AI Podcast Generator - Opinionated MVP

2025-08-14 Python, FastAPI, Vue 3, TypeScript, Vite, Pinia, TailwindCSS, Axios, OpenAI, Google TTS

← Back to Projects

AI Podcast Generator is an end‑to‑end podcast generation pipeline that ingests curated learning materials (PDFs/MDX/JSON outlines), builds a two‑host conversational script, and produces an MP3 via TTS. This is an opinionated MVP: minimal surface area, clear defaults, no yak‑shaving.

What this is

  • A clean, modular FastAPI backend that demonstrates the full flow: ingest → script builder → TTS → storage/API.
  • Pluggable providers: default OpenAI for script generation and Google TTS for audio (easily swappable).
  • A Vue 3 frontend (Vite, TypeScript, Pinia, Tailwind) to create podcasts, list/play episodes, filter, and delete.
  • Sensible errors & debug routes to inspect state while developing.

What this isn’t

  • Not a no‑code product. It expects prepared inputs and uses simple heuristics in model prompts.
  • Not a generalized copyright crawler. It does not fetch from the web; it uses local materials you provide.

Quickstart (backend)

Requirements: Python 3.11+, poetry, and optionally OpenAI API keys.

  1. Install
poetry install
  1. Configure .env (example)
PORT=3000
BASE_URL=http://localhost:3000
OUTPUT_DIR=./storage/episodes
DATABASE_URL=postgresql+psycopg://user:pass@localhost:5432/podcast
OPENAI_API_KEY=sk-...
ANTHROPIC_API_KEY=   # optional
MATERIALS_DIRS=./materials/*,./materials/??
  1. Run
poetry run uvicorn app.api.v1.podcast:app --reload --port 3000
  1. Smoke test (create a podcast from local materials)
curl -X POST "http://localhost:3000/api/v1/podcasts" \
  -H 'content-type: application/json' \
  -d '{
    "title": "Sample Episode",
    "description": "Short intro",
    "materials_glob": "materials/**/*.json",
    "script_style": "two-host",
    "voice": "en-US-Standard-A"
  }'

Quickstart (frontend)

Frontend lives in frontend/ and is built with Vue 3, TypeScript, Pinia, and TailwindCSS.

  1. Install deps
pnpm install
  1. Configure .env
VITE_API_BASE=http://localhost:3000/api
  1. Run dev
pnpm dev
  1. Build
pnpm build

The app provides a UI for creating podcasts, previewing the list of episodes, playing audio, filtering, and deleting.

API (selected)

POST /v1/podcasts → create a background job

{
  "title": "Episode title",
  "description": "optional",
  "materials_glob": "materials/**/*.json",
  "voice": "en-US-Standard-A",
  "script_style": "two-host"
}

GET /v1/podcasts/{id} → returns status, progress, and result (MP3 URL) once ready

GET /v1/podcasts?status=done → list finished items

DELETE /v1/podcasts/{id} → cancel or remove

Debug routes (optional): /api/debug/raw returns raw state dump for troubleshooting.

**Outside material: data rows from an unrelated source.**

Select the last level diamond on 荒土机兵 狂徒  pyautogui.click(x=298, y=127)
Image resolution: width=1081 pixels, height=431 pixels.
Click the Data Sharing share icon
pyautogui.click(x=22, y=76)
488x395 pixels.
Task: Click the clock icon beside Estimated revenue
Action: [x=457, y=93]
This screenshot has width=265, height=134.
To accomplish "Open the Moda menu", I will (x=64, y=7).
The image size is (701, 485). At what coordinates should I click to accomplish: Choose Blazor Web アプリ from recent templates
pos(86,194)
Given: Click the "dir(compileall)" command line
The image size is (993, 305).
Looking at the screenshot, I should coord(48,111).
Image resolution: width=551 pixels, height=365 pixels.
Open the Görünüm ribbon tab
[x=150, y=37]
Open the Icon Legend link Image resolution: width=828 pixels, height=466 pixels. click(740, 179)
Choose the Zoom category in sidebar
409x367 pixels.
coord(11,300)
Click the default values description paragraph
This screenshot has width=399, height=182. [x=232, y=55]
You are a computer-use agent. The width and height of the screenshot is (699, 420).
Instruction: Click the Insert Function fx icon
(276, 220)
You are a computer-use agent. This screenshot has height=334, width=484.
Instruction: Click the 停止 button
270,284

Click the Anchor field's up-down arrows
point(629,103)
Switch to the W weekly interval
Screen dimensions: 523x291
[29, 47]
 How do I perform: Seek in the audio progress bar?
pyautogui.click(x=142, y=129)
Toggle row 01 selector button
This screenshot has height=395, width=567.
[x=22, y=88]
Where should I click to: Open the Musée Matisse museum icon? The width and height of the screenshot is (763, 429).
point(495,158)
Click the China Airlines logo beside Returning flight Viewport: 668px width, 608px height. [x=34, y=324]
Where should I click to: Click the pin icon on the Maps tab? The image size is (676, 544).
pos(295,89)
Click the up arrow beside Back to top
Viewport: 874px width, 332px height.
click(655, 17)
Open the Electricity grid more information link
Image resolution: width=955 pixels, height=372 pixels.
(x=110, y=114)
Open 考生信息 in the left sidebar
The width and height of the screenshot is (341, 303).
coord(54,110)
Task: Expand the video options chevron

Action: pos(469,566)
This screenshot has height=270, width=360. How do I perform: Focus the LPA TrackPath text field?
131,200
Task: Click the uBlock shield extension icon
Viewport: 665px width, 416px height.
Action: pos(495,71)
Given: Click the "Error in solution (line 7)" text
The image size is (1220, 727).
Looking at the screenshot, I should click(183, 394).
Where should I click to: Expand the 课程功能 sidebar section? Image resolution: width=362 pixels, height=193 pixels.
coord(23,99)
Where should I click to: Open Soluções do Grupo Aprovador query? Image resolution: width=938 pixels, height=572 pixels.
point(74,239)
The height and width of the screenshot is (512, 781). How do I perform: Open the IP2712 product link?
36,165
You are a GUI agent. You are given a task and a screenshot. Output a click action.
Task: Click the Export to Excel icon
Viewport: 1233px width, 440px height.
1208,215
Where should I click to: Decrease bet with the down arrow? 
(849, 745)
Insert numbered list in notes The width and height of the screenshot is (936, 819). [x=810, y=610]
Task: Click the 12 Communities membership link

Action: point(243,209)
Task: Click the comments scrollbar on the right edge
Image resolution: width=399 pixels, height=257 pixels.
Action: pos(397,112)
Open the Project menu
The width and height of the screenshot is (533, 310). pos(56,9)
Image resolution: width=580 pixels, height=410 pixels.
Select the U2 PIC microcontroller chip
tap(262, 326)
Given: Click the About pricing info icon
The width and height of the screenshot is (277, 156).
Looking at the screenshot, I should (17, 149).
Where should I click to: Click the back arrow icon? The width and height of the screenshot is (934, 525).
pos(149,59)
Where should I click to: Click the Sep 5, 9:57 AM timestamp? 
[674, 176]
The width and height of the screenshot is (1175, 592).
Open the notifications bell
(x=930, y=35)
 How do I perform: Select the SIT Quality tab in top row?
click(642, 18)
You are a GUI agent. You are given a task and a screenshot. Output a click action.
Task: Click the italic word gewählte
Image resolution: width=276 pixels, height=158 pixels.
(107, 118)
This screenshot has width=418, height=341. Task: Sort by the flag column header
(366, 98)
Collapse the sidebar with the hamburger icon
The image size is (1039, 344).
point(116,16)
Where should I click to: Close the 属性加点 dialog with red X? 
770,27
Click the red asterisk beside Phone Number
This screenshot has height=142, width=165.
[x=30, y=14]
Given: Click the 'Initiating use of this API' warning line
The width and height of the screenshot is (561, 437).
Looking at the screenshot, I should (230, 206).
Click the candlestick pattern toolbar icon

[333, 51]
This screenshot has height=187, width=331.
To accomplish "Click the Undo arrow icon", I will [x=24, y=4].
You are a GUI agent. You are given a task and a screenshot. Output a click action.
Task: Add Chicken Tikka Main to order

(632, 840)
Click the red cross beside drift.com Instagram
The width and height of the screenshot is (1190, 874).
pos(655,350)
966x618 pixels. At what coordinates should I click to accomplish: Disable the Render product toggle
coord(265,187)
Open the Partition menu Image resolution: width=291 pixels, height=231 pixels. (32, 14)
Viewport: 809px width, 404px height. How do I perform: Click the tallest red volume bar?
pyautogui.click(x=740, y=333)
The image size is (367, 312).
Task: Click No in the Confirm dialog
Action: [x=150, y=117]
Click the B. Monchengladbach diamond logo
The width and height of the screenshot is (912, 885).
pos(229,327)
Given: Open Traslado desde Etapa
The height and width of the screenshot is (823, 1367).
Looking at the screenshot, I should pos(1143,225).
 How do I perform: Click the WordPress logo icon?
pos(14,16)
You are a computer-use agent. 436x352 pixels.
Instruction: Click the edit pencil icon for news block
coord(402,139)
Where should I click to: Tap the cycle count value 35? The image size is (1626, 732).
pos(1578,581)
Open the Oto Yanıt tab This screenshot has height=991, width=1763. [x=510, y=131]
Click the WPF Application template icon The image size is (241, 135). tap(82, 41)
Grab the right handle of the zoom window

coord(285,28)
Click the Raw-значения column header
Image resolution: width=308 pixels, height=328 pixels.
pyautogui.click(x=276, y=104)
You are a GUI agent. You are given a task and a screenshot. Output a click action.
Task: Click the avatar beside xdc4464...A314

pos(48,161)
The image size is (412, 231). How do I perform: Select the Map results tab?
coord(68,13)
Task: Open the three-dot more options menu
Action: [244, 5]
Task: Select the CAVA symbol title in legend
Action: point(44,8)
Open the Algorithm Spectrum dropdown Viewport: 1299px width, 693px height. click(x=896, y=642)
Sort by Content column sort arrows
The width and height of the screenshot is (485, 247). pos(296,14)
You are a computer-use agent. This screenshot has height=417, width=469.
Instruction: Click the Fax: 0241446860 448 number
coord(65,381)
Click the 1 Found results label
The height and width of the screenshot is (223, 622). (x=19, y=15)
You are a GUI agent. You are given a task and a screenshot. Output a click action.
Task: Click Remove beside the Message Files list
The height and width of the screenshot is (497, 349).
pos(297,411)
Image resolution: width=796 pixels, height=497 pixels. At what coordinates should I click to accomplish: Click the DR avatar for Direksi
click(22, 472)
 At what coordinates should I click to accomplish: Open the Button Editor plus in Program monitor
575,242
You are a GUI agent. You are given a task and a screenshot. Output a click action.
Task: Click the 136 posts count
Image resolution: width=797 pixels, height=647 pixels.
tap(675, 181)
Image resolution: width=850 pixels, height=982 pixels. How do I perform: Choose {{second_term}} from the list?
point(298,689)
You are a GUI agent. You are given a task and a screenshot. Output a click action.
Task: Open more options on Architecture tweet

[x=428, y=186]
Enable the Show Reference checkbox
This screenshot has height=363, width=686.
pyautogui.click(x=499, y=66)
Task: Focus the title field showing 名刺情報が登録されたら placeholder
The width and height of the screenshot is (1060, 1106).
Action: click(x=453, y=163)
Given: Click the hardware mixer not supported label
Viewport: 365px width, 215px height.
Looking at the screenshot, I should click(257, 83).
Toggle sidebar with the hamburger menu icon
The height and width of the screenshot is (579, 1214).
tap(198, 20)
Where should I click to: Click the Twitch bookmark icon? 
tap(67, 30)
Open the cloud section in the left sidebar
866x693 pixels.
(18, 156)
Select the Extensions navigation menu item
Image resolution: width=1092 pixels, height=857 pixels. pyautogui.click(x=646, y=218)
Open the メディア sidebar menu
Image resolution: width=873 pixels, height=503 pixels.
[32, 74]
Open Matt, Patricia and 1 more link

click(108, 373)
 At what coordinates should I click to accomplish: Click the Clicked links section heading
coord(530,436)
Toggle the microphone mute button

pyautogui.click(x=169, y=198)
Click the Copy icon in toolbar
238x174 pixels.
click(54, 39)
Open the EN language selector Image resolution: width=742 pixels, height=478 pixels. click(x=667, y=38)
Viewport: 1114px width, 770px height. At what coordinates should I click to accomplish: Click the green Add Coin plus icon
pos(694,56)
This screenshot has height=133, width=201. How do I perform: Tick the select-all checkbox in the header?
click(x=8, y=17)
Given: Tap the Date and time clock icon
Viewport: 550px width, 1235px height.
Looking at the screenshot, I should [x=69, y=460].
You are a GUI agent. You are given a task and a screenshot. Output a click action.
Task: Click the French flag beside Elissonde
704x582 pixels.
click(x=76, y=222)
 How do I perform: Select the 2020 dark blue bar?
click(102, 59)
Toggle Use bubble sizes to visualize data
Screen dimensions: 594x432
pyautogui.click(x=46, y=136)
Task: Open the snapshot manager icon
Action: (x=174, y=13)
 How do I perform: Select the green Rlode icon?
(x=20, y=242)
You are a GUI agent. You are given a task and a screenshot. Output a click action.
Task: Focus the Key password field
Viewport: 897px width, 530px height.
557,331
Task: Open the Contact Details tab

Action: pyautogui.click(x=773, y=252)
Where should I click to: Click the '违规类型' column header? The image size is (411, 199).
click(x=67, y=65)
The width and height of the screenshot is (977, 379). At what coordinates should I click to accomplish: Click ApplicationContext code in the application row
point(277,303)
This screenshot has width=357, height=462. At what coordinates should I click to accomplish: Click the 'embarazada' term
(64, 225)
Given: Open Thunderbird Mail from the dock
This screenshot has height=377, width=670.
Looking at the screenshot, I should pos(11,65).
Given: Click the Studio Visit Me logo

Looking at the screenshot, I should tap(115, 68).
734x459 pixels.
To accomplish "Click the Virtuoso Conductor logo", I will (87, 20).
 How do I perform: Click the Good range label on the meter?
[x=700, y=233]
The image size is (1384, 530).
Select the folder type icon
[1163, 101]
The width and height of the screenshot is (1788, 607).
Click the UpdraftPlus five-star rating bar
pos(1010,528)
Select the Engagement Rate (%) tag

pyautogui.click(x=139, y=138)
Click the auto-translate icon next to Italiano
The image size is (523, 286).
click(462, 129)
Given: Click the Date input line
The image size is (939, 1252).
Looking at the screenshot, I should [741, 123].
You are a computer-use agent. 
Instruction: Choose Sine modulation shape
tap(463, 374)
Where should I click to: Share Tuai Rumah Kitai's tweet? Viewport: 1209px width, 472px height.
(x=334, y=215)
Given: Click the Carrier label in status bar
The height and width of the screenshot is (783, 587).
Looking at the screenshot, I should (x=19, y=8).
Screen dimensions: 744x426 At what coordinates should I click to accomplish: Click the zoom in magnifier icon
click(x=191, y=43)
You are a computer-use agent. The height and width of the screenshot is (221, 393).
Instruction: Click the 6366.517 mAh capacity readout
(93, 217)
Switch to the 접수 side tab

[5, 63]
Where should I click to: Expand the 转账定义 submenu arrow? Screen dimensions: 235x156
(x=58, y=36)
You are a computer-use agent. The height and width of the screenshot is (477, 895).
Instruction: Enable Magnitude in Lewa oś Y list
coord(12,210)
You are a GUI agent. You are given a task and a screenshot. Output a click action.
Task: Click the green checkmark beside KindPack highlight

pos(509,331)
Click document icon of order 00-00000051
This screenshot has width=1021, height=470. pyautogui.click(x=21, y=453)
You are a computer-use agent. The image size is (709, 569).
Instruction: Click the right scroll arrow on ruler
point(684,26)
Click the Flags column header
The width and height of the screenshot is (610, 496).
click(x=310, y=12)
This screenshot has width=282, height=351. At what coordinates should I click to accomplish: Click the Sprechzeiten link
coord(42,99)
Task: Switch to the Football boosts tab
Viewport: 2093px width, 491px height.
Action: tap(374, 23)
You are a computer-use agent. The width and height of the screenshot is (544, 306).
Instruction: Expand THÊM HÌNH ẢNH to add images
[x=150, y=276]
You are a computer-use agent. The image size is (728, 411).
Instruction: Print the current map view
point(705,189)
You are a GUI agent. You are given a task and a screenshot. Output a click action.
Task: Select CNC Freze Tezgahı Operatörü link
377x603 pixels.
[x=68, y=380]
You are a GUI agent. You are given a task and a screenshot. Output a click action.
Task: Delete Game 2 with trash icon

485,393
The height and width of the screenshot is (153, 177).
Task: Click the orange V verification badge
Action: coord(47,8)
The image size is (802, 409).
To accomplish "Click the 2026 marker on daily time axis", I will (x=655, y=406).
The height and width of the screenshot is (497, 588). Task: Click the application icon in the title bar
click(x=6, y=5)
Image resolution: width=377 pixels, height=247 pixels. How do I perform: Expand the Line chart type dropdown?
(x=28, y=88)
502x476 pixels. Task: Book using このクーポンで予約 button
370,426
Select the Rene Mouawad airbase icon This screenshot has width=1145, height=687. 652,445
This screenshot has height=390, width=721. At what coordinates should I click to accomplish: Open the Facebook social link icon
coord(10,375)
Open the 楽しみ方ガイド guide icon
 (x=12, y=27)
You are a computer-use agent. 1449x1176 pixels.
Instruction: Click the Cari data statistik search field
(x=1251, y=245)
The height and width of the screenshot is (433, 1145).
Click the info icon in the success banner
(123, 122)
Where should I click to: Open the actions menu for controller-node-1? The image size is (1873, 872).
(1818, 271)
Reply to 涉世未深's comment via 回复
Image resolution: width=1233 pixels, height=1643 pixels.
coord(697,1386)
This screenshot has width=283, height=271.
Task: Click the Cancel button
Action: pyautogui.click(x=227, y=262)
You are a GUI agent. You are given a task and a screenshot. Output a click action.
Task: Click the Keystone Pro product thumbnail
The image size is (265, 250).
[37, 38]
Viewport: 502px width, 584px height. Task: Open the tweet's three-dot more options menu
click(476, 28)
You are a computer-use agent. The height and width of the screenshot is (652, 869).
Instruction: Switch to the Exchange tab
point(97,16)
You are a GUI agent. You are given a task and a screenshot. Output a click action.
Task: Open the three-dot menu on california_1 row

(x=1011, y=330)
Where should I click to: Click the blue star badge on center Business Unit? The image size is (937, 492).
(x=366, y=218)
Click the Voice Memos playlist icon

How materials ingestion works

  • The service scans the selected directory for content pillar JSON or raw items (e.g. content_outline.json).
  • Materials can point to PDFs/MDX/TXT/JSON; the service builds a combined source text.
  • A prompt builds a two‑host script (A/B roles), with deterministic or OpenAI‑based generation (when API key is present).
  • Output is stored under OUTPUT_DIR and served at /media/<id>.mp3 (or via your storage adapter).

TTS

Default implementation uses Google TTS via gTTS (simple and local). You can swap it for another engine in app/services/tts_service.py.

  • Output files are stored in OUTPUT_DIR and served at /media/<id>.mp3.
  • Swap voices by changing a label/URL; add SSML if your engine supports it.

Frontend features

  • Create Podcast form.
  • List View with progress indicator and integrated audio player per episode.
  • Filtering by status (e.g. active/complete).
  • Delete episodes.
  • Automatic polling while a job is running.

Architecture (high level)

Materials (JSON/MDX/PDF) → Script builder (OpenAI/local) → TTS (Google TTS by default) → MP3 → Storage/API

                                     Vue 3 Frontend

Roadmap ideas

  • Streaming TTS + advanced playback controls.
  • Better error reporting and user notifications.
  • Progress bars and richer status updates.
  • Mobile‑friendly UI improvements.